On the other side of the hospital, Duaa is having her first physiotherapy session with her new prosthetic limb. She is now three and rapidly outgrows the prosthetics. An old one is fetched from under the bed for comparison, toes scrappily painted red with nail varnish.
Duaa has had prostheses since she was only 20 months old. “She sleeps with her prosthetic leg and she doesn’t let anybody touch it,” said her father, Hasan. “It’s like her doll.”
Both sisters are having physiotherapy and psychosocial care at the hospital, and Shahd still needs further operations on her leg. But their parents say that once the girls have finished treatment, they are considering going back to Syria.
“It’s very dangerous, but it’s difficult to live here too,” Lama said.
“Food is very expensive,” Hasan said. “Rent is very expensive.”
Syrian refugees are not allowed to work, and four years into the conflict, most families who had any assets have by now sold them.
Groups such as Handicap International, which also provides rehabilitation for disabled Syrian refugees, refer people to organisations such as the UN World Food Programme for help with basic necessities.

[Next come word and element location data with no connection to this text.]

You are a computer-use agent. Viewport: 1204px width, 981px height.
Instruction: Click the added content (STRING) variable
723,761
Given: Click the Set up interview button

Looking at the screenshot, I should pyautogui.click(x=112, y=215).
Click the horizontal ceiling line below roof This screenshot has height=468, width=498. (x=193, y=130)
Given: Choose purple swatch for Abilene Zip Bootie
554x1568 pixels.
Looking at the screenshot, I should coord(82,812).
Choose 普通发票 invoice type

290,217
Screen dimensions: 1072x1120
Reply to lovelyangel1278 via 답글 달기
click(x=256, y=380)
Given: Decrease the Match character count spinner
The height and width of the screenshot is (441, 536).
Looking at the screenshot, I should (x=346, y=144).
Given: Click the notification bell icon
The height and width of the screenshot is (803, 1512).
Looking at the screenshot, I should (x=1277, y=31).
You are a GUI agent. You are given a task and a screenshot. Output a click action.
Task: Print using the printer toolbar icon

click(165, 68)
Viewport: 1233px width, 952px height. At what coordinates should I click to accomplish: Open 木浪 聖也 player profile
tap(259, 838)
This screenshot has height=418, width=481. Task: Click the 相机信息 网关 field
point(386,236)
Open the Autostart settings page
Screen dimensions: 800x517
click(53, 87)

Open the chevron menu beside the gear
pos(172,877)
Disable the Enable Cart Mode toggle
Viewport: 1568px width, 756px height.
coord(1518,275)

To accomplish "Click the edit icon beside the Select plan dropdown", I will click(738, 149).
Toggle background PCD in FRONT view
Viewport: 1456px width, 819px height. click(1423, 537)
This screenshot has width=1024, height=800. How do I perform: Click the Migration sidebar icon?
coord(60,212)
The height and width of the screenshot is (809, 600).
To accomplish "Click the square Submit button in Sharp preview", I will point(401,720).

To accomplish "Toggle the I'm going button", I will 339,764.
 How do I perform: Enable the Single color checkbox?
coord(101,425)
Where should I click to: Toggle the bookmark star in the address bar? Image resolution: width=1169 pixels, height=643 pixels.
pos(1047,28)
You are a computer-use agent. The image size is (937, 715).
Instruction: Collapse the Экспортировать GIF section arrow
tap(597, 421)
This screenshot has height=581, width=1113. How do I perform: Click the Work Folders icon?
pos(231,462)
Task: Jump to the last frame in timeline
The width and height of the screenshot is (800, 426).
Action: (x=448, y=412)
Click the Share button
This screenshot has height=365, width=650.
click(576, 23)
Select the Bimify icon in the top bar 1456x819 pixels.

But the World Food Programme has announced it will have to withdraw all food aid to the 440,000 Syrians in Jordan living outside of refugee camps in August, unless it receives immediate funding.
“We expect to see an increase in people returning to camps and even to Syria, despite the horrific situation there,” said Andrew Harper, UNHCR’s representative in Jordan, who has launched an appeal for cash donations for Syrians in Jordan.
Despite an uncertain future, for the moment, Hasan is just happy to see his daughters recover. In the physiotherapy room, Duaa, dressed as Minnie Mouse, is already charging around on her new prosthetic leg. She kicks a ball to the physiotherapist and then starts climbing up a wooden ladder as Hasan looks on.
“I think that because she’s a smart girl, she will have a bright future,” Hasan said. “And I hope that God will give her a better life than what she lost.”